* [Stored data]:
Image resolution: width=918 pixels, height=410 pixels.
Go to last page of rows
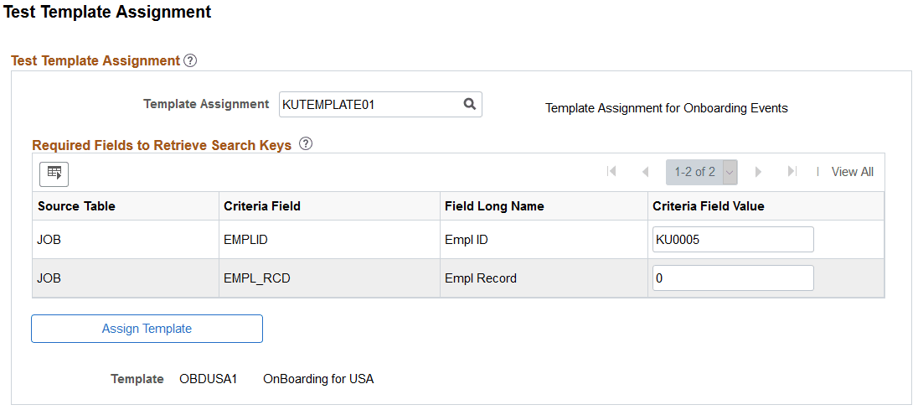(792, 172)
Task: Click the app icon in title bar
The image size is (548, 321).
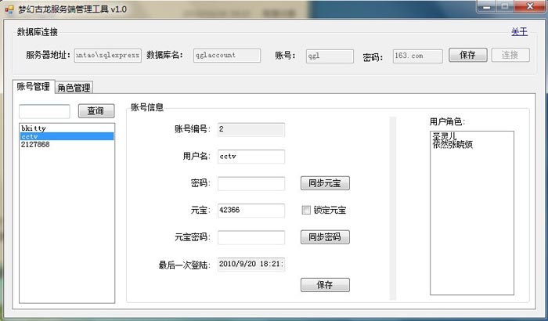Action: pos(9,9)
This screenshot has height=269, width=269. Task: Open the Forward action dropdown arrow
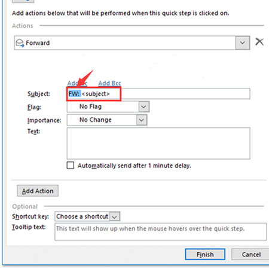(x=243, y=42)
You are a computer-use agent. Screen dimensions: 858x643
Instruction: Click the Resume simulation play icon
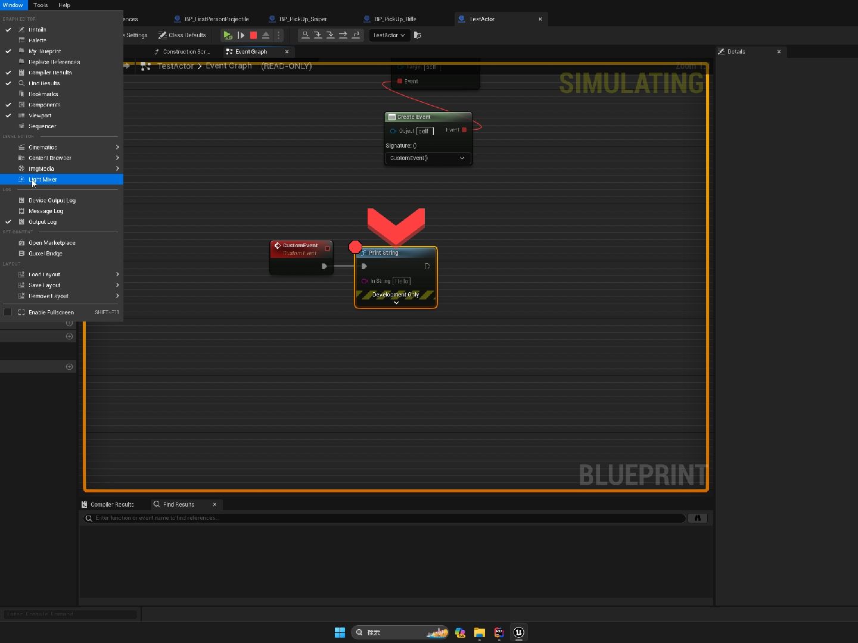241,35
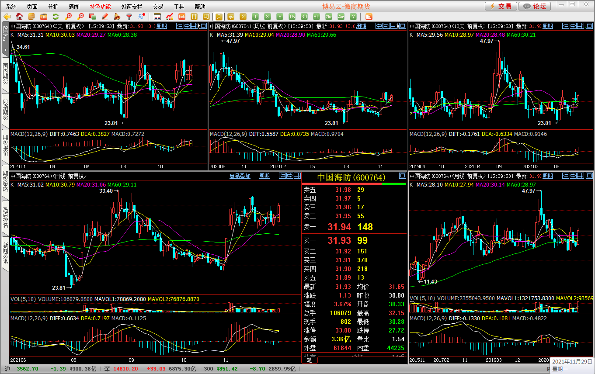Open the 特色功能 menu
The image size is (595, 374).
[100, 7]
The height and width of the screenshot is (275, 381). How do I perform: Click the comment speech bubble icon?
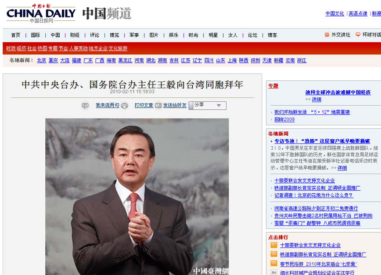(x=85, y=106)
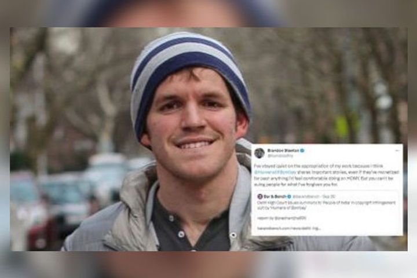The image size is (417, 278).
Task: Follow the blue @mention in the tweet text
Action: 276,172
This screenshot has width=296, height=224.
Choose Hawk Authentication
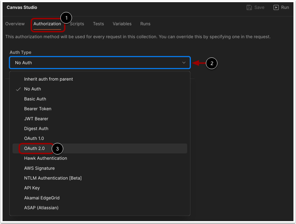(x=45, y=158)
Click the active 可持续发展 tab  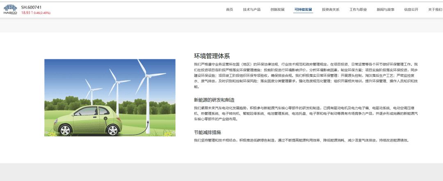(x=303, y=9)
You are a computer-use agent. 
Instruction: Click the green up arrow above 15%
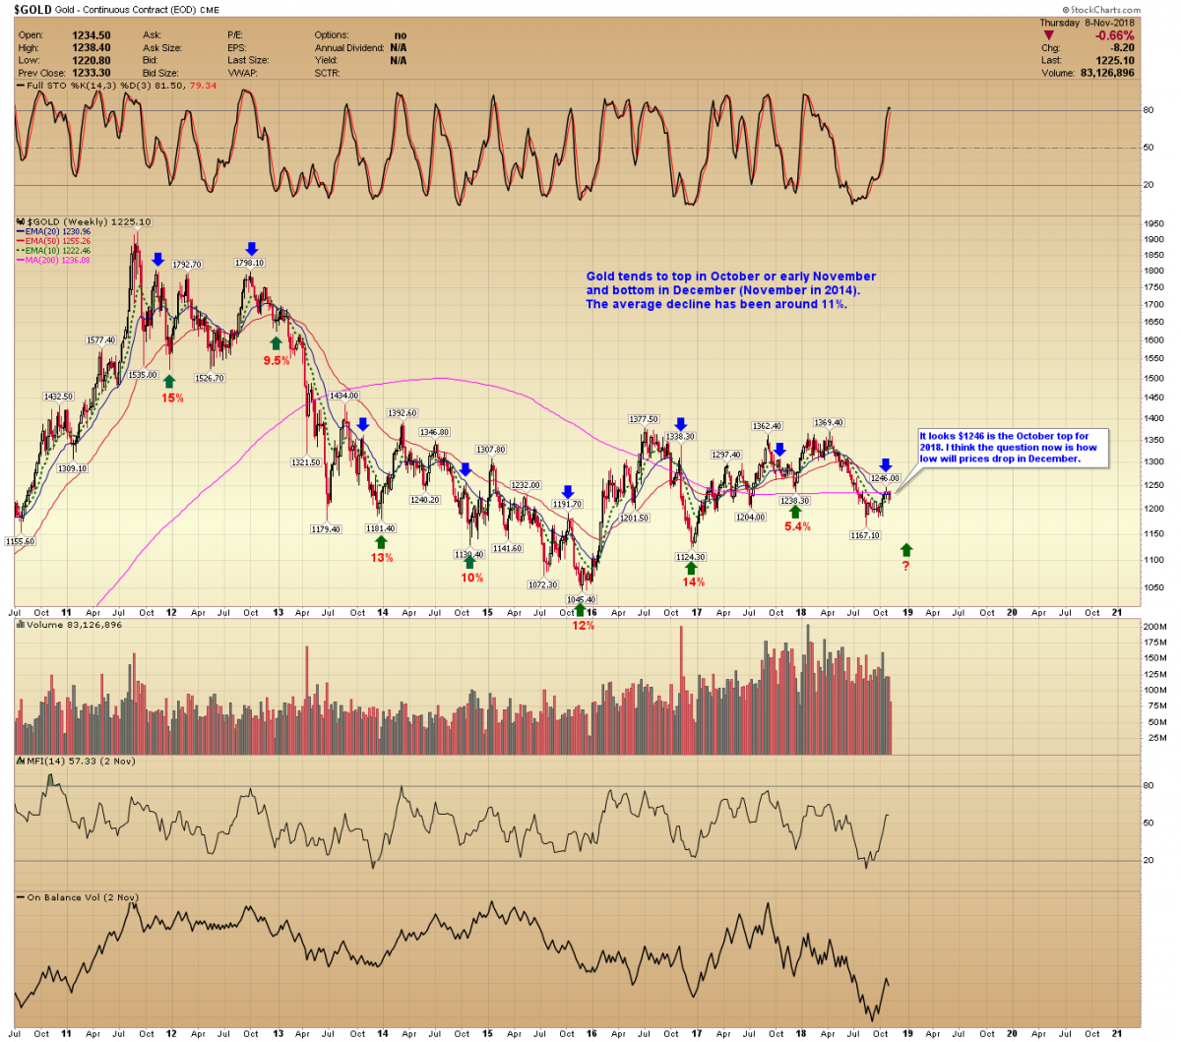tap(169, 382)
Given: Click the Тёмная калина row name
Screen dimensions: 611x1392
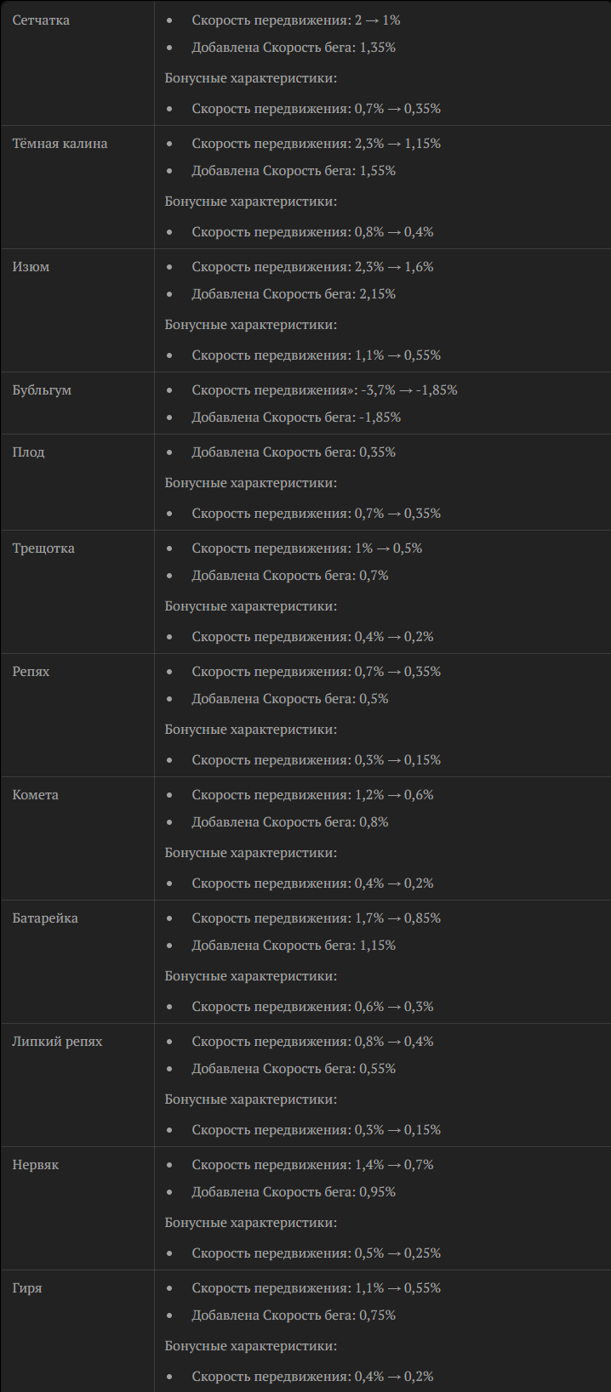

* [What to produce]: Please retype the lines from the one that contains "Instruction: Click the green" to the final line of the records, both included, exactly as written and without any pictures.

* [Output]:
Instruction: Click the green up arrow above 15%
tap(169, 382)
Given: Click the Тёмная калина row name
Screen dimensions: 611x1392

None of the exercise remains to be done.